Wer es nicht weiss, es gibt in Deutschland, Europa und der Welt wissenschaftliche Studien en masse, die die statische Auswertung von Geburten jedweger Art begleiten. In diesen ist mehrfach bewiesen worden, dass die hebammengeleitete Geburt mit Eins-zu-eins-Betreuung durch Hebammen die sicherste Variante bei risikoarmen Schwangerschaften ist (also der überwiegende Teil) – egal, ob in Klinik, Geburtshaus oder zu Hause. Diesen Fall haben wir aber gar nicht mehr. In den Krankenhäuser hetzt eine Hebamme zwischen drei bis vier Geburten hin und her. Kaiserschnitte müssten laut Weltgesundheitsorganisation bei 12 bis 15 Prozent der Geburten der notwendig sein, werden aber im Schnitt in 30 Prozent der Fälle im Deutschland durchgeführt, in manchen Krankenhäusern bei über 50 Prozent der Geburten. Kaiserschnitte sind in Notfällen ein Segen! Aber sie bergen ebenfalls gesundheitliche Risiken für Mütter und Babys. Sie sollten also nicht wahllos eingesetzt werden, nur weil sie bequemer sind oder mehr Geld bringen. Krankenhäuser allerdings sind Wirtschaftsbetriebe – und danach wird derzeit vermehrt gehandelt. Ebenso wie nach der Tatsache, dass keiner strafbar gemacht werden will und lieber zu früh in Geburten interveniert als zum gegebenen Zeitpunkt.

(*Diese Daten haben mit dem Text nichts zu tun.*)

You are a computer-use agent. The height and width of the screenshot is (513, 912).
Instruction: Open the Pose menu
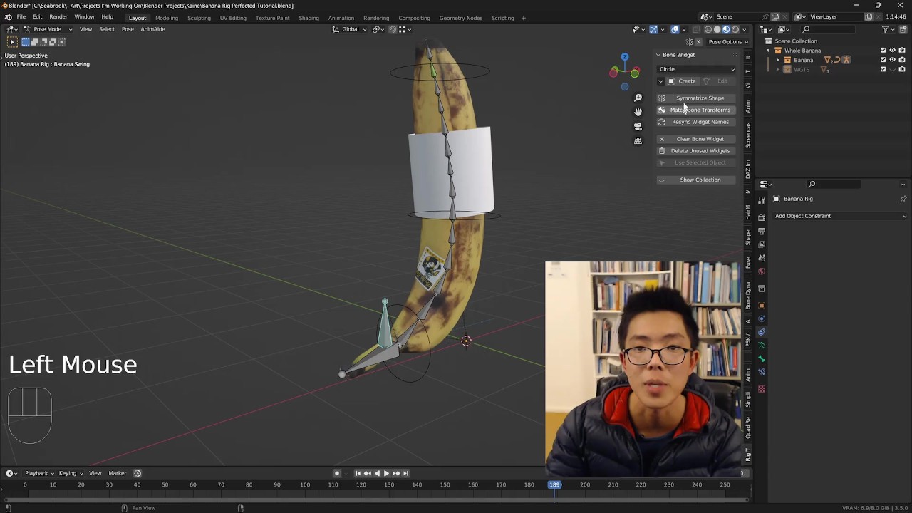click(128, 29)
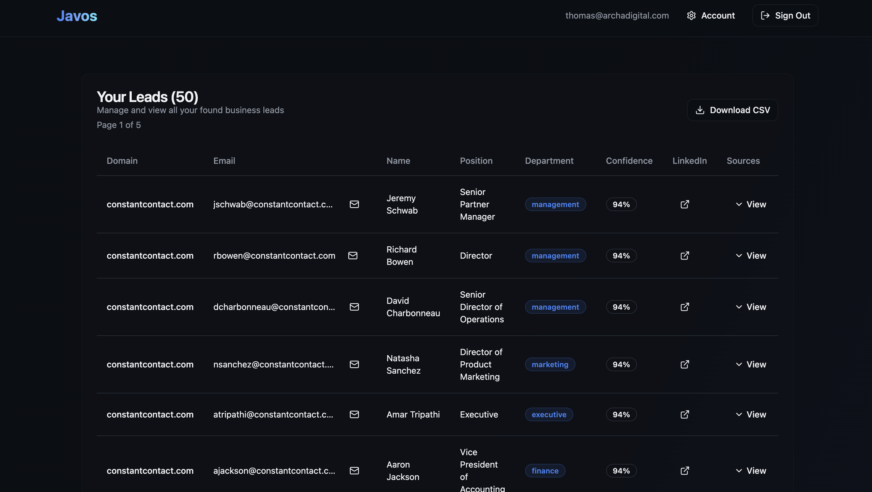Click the envelope icon for Natasha Sanchez's email
The height and width of the screenshot is (492, 872).
pyautogui.click(x=354, y=364)
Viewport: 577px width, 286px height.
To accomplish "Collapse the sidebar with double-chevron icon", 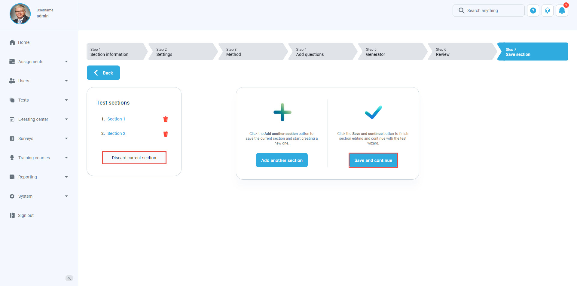I will click(x=69, y=278).
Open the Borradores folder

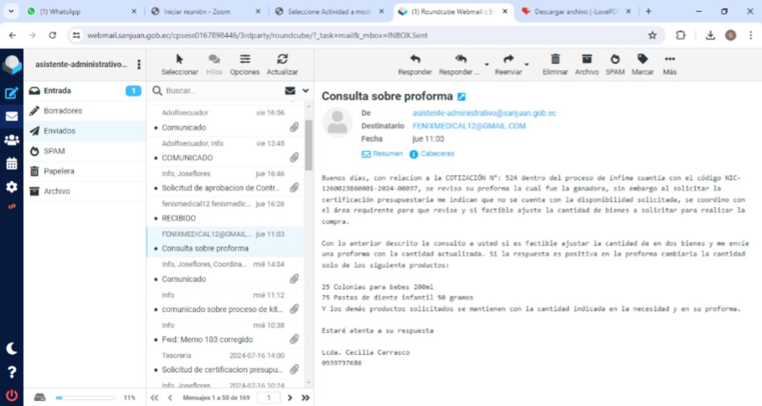(x=62, y=111)
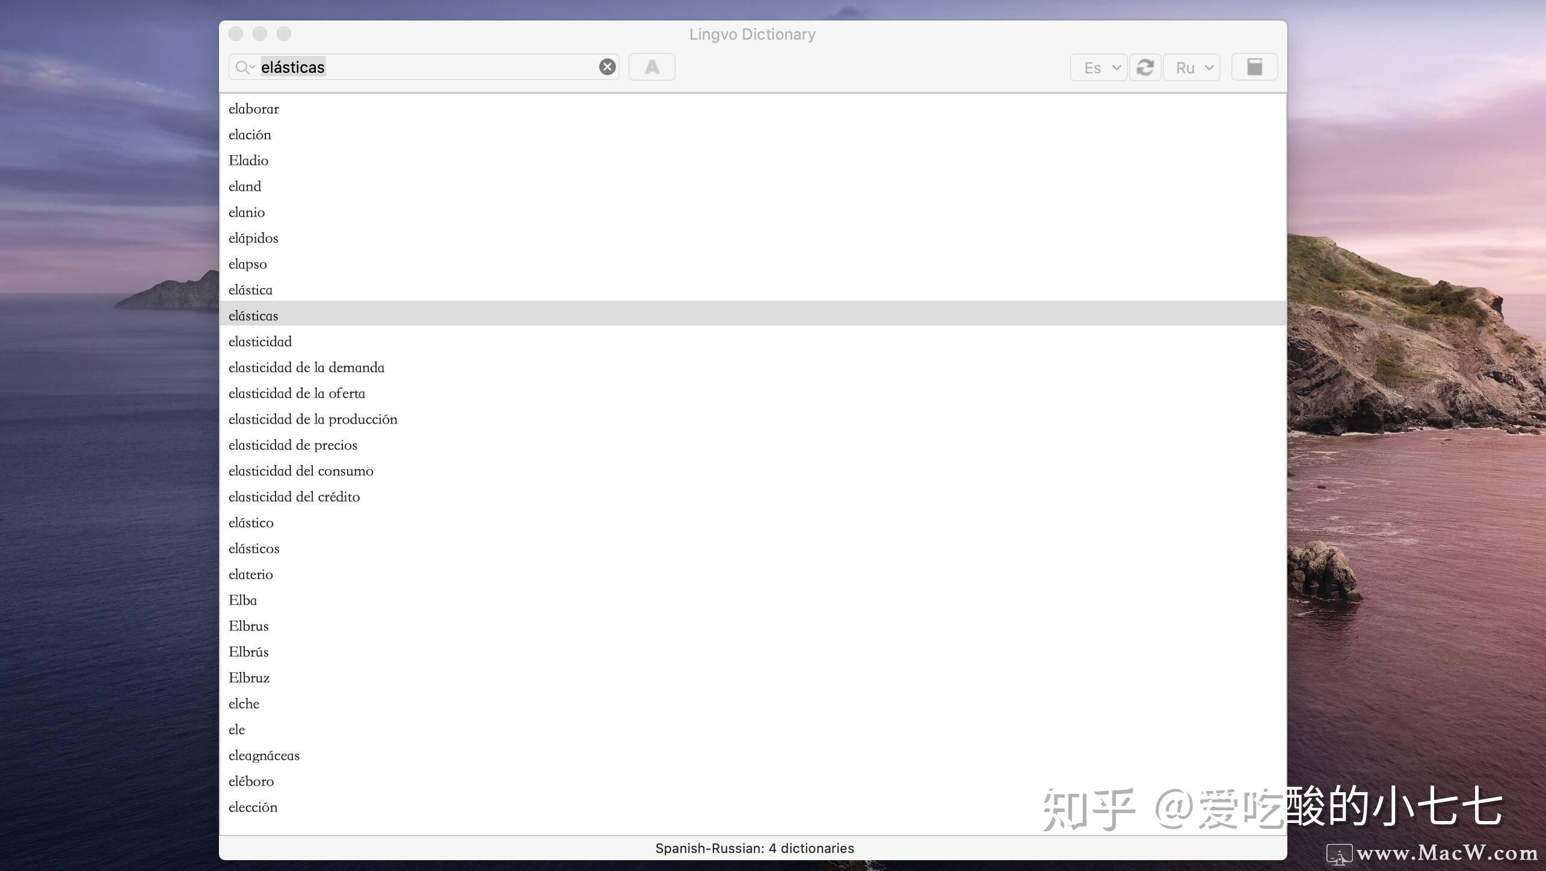Select the Elbrus entry in the list
This screenshot has height=871, width=1546.
pos(248,626)
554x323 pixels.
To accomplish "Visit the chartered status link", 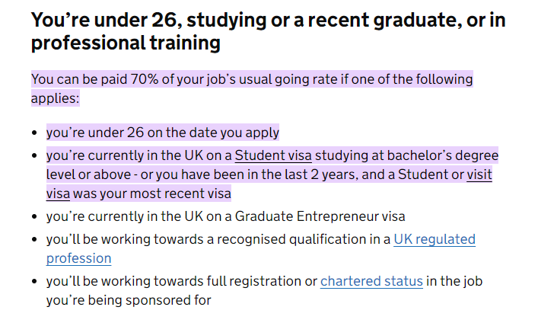I will tap(371, 281).
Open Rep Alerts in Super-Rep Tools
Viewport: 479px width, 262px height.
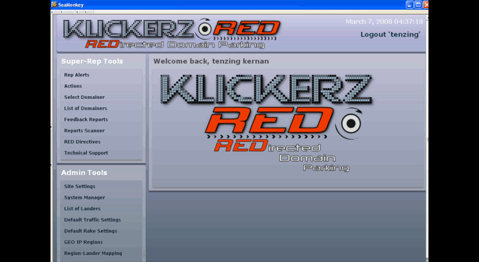(x=77, y=75)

Keine – aber auch wirklich KEINE – Mutter will ihrem Kind Risiken aussetzen. Sie wird also wirklich alles tun, was notwendig ist, um es zu schützen. Aber wann ist etwas wirklich notwendig? Und wie soll man dies gegebenfalls in einer Ausnahmesituation wie einer Geburt noch bewerten? Und nein, es ist nicht egal, wie wir geboren werden. Und auch nicht, wie wir Frauen unter der Geburt behandelt werden. Glück und Frieden fängt im Kleinen an. Wir gebären Kinder, wir werden nicht entbunden. Von dieser Haltung ist bei Ärzten allerdings leider nicht immer etwas zu spüren. Wir haben ein Recht auf Selbstbestimmung – insbesondere unter Geburt. Und dieses Recht auf Selbstbestimmung werden wir zum Schutz unserer Kinder und unserer Körper und Seelen auch bedacht ausüben.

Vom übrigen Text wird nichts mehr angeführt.